Boys with high-functioning autism may have stronger grammatical skills than those without.
According to a recent study from Georgetown University's Medical Center, boys with autism were discovered to be "much faster at producing past tenses for regular verbs," said an article on HealthDay.com. The researchers, the article said, "compared 20 boys, ages 7 to 13, with high-functioning autism and 25 boys without autism."
"We had not expected this interesting finding," said study senior author Michael Ullman in a news release. "It makes us wonder whether some children with autism might also show related strengths, as yet unrecognized."
The boys with autism, the article said, were "faster at creating regular past tense words that end in '-ed' -- such as work and worked of step and stepped." They weren't faster when it came to irregular past tenses, like "sing" and "sang."

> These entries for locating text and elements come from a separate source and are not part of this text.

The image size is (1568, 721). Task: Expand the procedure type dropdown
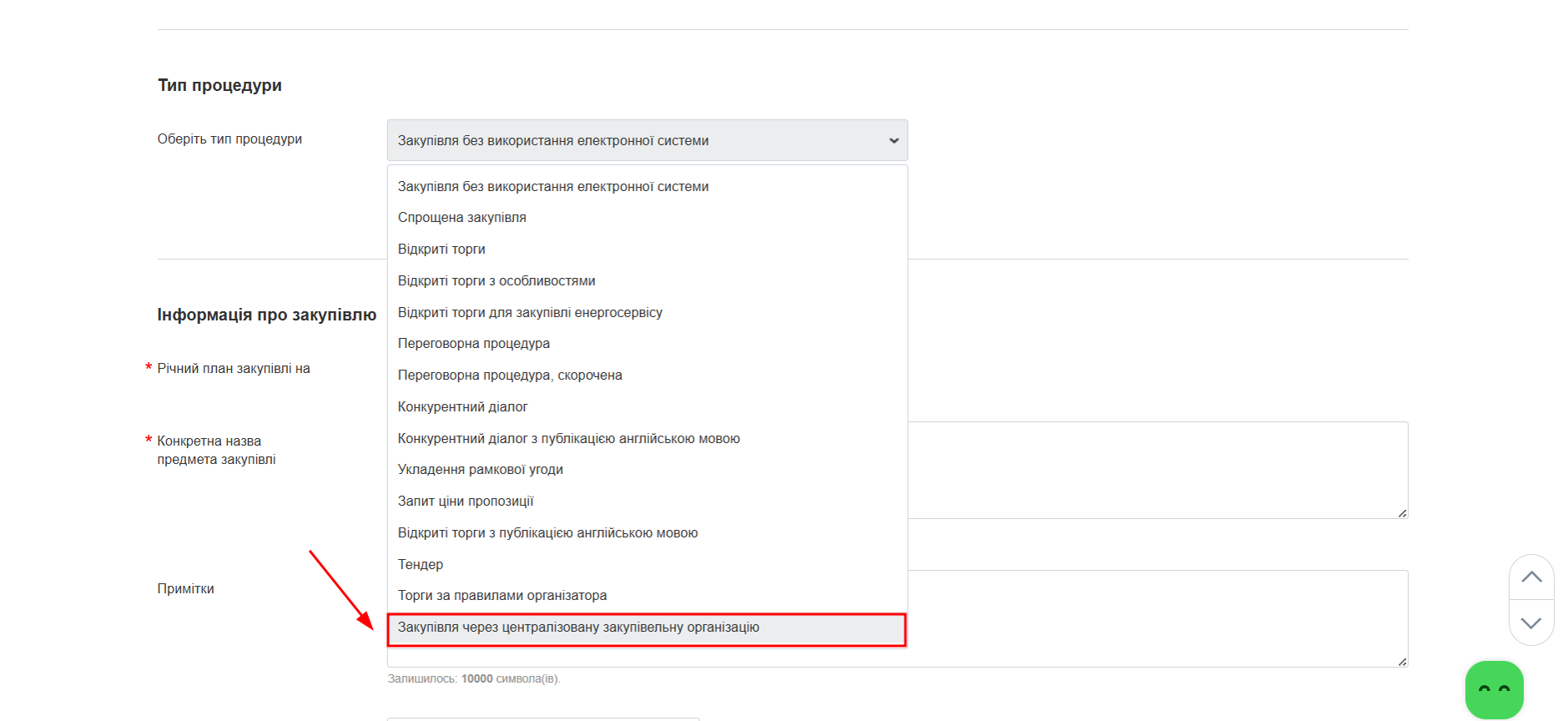[x=647, y=140]
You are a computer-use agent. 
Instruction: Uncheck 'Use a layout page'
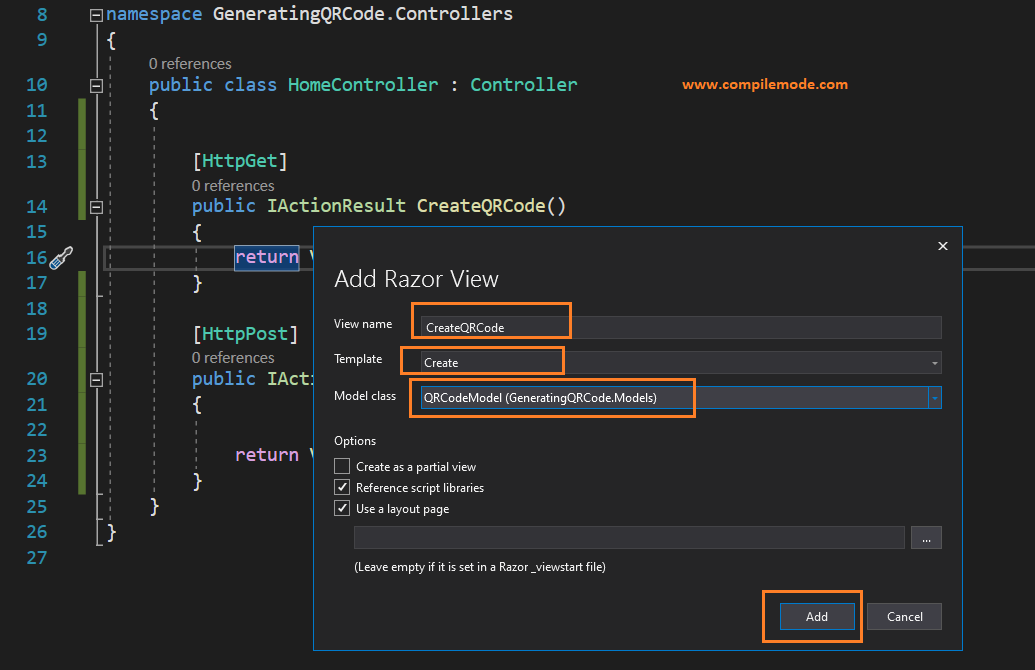point(341,508)
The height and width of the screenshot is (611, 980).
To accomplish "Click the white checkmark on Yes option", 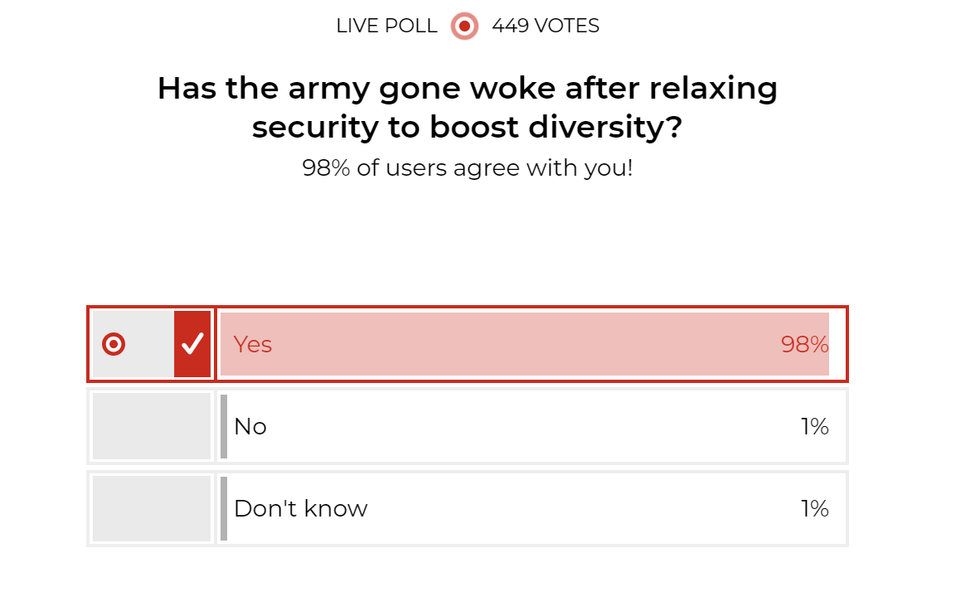I will pos(192,344).
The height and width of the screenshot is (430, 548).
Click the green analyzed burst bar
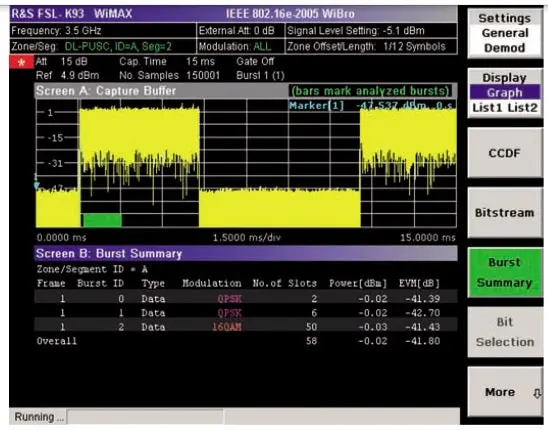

Being able to process regular past tenses, Ullman said, reflects our "grammatical abilities that are critical for understanding and producing sentences, while irregular forms are simply stored in our mental dictionary alongside words like cat."
"The results suggest that children with high-functioning autism may show speedy processing of grammar, while this pattern might not hold for at least some stored words," he said. "These grammatical abilities appear to depend on the procedural memory system -- implicit memory that we use to learn and perform cognitive and motor skills such as playing video games and driving."